Microsoft has open-sourced VibeVoice, a frontier voice AI family that transcribes 60 minutes of continuous audio in a single pass, generates 90 minutes of speech with multiple speakers, and streams text-to-speech with 300ms latency. All under the MIT license. All free.
🔍 THE BOTTOM LINE: Voice AI that used to require expensive API subscriptions can now run locally for free. VibeVoice handles transcription, speaker identification, and speech generation — all in one open-source package.
🎙️ What VibeVoice Does
VibeVoice is three models in one family:
VibeVoice ASR — Speech Recognition:
- Processes 60 minutes of continuous audio in a single pass
- No chunking — global context is never lost
- Identifies WHO spoke, WHEN they spoke, and WHAT they said simultaneously
- Custom hotwords for domain-specific accuracy
- 50+ languages natively
- Already integrated into Hugging Face Transformers
VibeVoice TTS — Text to Speech:
- Generates up to 90 minutes of speech in a single pass
- Supports up to 4 distinct speakers in one conversation
- Natural turn-taking and speaker consistency
- Expressive speech capturing emotional nuances
- English, Chinese, and multiple other languages
VibeVoice Realtime — Streaming TTS:
- 300ms first audible latency
- Streams text input in real time
- 0.5B parameters — deploys anywhere
- 10-minute long-form generation
- Lightweight enough for production today
🔬 The Innovation
Most voice AI models slice long audio into short chunks. Every slice loses context. Speaker tracking breaks. Semantic coherence breaks. Accuracy drops.
VibeVoice uses continuous speech tokenizers running at an ultra-low frame rate of 7.5 Hz. This preserves audio fidelity while dramatically boosting computational efficiency. The entire 60 minutes stays in context. Nothing gets lost. Nobody gets misidentified.
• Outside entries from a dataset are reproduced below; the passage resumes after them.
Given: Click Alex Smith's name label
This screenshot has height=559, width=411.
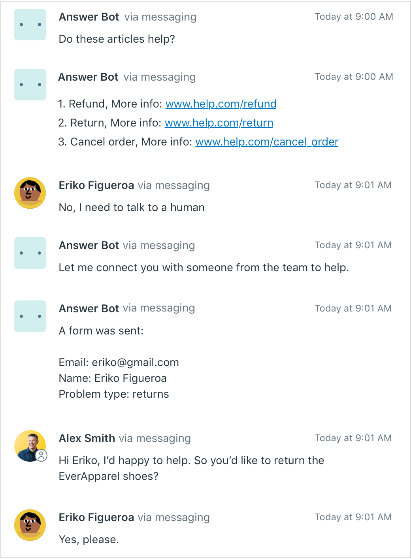Looking at the screenshot, I should coord(87,438).
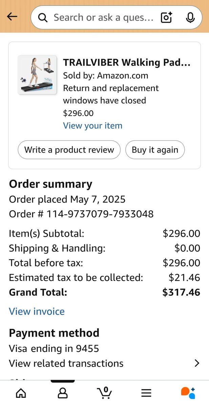209x406 pixels.
Task: Open the account profile tab
Action: coord(63,393)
This is a genuine architectural advance, not just a bigger model trained on more data.
💰 What This Replaces
| Feature | VibeVoice (Free) | Commercial Alternative | Monthly Cost |
|---|---|---|---|
| 60-min transcription | ✅ Single pass | Otter.ai Pro | $17 USD |
| Speaker diarisation | ✅ Built-in | AssemblyAI | $0.00054/s |
| Multi-speaker TTS | ✅ 4 speakers | ElevenLabs | $5–330 |
| Real-time streaming | ✅ 300ms | PlayHT | $20+ |
| On-device | ✅ Local | Most are cloud-only | Privacy risk |
Running all of this through commercial APIs would cost hundreds per month. VibeVoice does it for free, on your hardware, with no data leaving your machine.
🇳🇿 NZ Applications
For NZ businesses and creators:
- Podcast transcription — Process 60-minute episodes in one pass, with speaker labels, for free
- Meeting notes — Transcribe board meetings, client calls, or team standups locally
- Accessibility — Generate natural speech for content, locally and privately
- Māori and Pasifika languages — 50+ language support means potential for te reo Māori integration through fine-tuning
The 0.5B realtime model is small enough to run on a Mac Mini. The 7B ASR model needs a GPU but runs on a single consumer card.
🛠️ Getting Started
# ASR model on Hugging Face
# https://huggingface.co/microsoft/vibevoice-asr-7b
# Realtime TTS on Colab — try it now
# https://github.com/microsoft/VibeVoice
# Vibing input method (built on VibeVoice ASR)
# Available on macOS and Windows
GitHub: microsoft/VibeVoice — 40K+ stars and growing.
⚠️ Limitations
- The 7B ASR model needs a GPU with ~14GB VRAM (or Apple Silicon with unified memory)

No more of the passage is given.